For example, when I popped "Massachusetts Institute of Technology" (or rather, "MIT") into the search box on OnlyBoth, the Web-based service turned out this gem: "MIT spends the most on research ($1,128M) among all 3,122 colleges," plus it shared some comparative info for Johns Hopkins, Stanford and others. You can get up to 25 insights per school, and can sort by topics, such as dorm capacity and Rhodes Scholar alumni. You can also discover "surprising" facts and compare schools to their neighbors and rivals. The app is linked to Facebook, Twitter and other social apps in case you want to share findings with your connections, and Valdes-Perez says he expects this is one of the main ways that people will learn about OnlyBoth.

Valdes-Perez warns that top schools like Harvard University return among the most boring results since they're so strong across the board. About one in six results on most schools, however, could be classified as being "on the negative side," Valdes-Perez says.

"One value of this technology is that it really shines a light on data, it makes what's hidden transparent," Valdes-Perez says. "Lots of people talk about college transparency... one way to do it is create a dataset  and generate this sort of content."

The idea that Valdes-Perez would start a company focused on bringing simple facts to light isn't surprising when you get to know him a bit and learn, for example, that he forgoes a "distracting" smartphone in his personal life for a plain old dumb phone.

Valdes-Perez claims his team isn't worried about how to make money off the initial app, but will use the experience with it to learn about how people interact with it and what future applications might be. "We'll worry about making money in the future," he says.

Initially, users will find the web service at the OnlyBoth website, but Valdes-Perez says the company has fairly liberal terms of use that would let people put the technology on their websites. He says the dataset used to feed OnlyBoth is based largely on federal government reports, which are released every couple of years, though also includes data collected by the team, such as alumni that go on to play in the National Football League.
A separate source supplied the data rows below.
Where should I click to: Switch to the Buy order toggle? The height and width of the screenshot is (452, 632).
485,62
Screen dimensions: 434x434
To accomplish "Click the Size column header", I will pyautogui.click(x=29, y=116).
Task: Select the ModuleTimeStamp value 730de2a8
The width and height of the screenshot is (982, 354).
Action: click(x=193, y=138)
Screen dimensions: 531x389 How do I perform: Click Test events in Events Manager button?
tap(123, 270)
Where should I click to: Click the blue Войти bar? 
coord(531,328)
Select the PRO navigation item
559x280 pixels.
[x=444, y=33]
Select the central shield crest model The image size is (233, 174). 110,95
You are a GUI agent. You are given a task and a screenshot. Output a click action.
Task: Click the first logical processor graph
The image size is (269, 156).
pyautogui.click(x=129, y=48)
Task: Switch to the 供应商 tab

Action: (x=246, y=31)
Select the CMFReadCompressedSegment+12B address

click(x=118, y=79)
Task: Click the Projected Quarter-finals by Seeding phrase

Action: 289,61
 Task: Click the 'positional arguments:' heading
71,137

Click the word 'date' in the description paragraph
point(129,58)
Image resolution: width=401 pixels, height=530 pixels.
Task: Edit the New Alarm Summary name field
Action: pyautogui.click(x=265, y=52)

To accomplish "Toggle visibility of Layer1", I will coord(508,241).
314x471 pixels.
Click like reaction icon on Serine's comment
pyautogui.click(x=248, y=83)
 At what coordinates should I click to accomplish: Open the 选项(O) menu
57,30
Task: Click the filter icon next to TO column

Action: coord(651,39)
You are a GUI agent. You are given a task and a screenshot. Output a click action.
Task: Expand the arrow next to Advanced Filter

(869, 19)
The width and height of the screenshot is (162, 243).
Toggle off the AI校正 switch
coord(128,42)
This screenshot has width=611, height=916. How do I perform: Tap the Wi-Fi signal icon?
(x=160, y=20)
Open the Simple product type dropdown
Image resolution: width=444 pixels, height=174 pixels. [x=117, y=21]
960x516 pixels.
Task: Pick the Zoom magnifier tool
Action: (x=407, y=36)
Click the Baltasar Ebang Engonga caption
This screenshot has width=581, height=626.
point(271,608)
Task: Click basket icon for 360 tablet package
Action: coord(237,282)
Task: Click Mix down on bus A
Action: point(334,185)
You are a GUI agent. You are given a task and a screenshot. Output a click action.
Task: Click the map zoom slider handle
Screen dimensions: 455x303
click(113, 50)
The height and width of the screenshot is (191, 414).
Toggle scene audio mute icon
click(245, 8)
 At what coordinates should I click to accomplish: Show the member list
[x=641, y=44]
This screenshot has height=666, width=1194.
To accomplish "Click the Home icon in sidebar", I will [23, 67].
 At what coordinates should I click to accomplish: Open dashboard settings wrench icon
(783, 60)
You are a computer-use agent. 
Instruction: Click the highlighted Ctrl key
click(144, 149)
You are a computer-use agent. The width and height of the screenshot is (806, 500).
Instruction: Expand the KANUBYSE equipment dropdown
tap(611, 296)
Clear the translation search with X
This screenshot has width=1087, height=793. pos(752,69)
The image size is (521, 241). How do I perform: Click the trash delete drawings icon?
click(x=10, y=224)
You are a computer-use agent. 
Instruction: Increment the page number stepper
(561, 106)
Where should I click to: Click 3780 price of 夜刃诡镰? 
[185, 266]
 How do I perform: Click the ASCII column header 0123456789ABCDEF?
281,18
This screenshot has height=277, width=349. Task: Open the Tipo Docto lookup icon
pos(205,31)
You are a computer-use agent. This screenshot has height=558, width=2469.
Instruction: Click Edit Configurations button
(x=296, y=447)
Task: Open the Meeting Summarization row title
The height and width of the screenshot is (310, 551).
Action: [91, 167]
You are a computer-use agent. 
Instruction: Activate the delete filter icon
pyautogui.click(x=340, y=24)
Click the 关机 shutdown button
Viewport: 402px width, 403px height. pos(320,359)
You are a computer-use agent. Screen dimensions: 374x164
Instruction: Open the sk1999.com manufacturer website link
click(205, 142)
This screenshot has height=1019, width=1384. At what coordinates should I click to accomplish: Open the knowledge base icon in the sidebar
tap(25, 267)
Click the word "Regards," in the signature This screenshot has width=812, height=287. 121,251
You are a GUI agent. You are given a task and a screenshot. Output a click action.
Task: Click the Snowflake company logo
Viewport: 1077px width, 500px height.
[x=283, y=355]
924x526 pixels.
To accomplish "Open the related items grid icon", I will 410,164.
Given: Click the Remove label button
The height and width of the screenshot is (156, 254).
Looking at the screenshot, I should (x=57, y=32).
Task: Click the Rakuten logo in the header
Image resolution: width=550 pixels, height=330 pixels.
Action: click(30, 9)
Future apps could focus on topics such as sports, politics, genetics, investing and even journalism, says Valdes-Perez, who started OnlyBoth with CTO Andre  Lessa, who he recruited to work at Vivisimo and then united with on a couple of projects there.

The initial OnlyBoth app might be described as a consumer offering, but Valdes-Perez says there's no reason that enterprises, government agencies and naturally, universities, couldn't all put the technology to work for them. It's possible that data collected through sensors might be automatically funneled into structured datasets that OnlyBoth algorithms could go to work on, but Valdes-Perez says the technology would most typically make sense for use with datasets of interest to people and compiled through human effort.

Oh, and one finding you probably won't get via OnlyBoth's initial app: Where the company gets its name. The software occasionally generates statements in the form "Only A is both P and Q" or "Only A has both as many X and as many Y".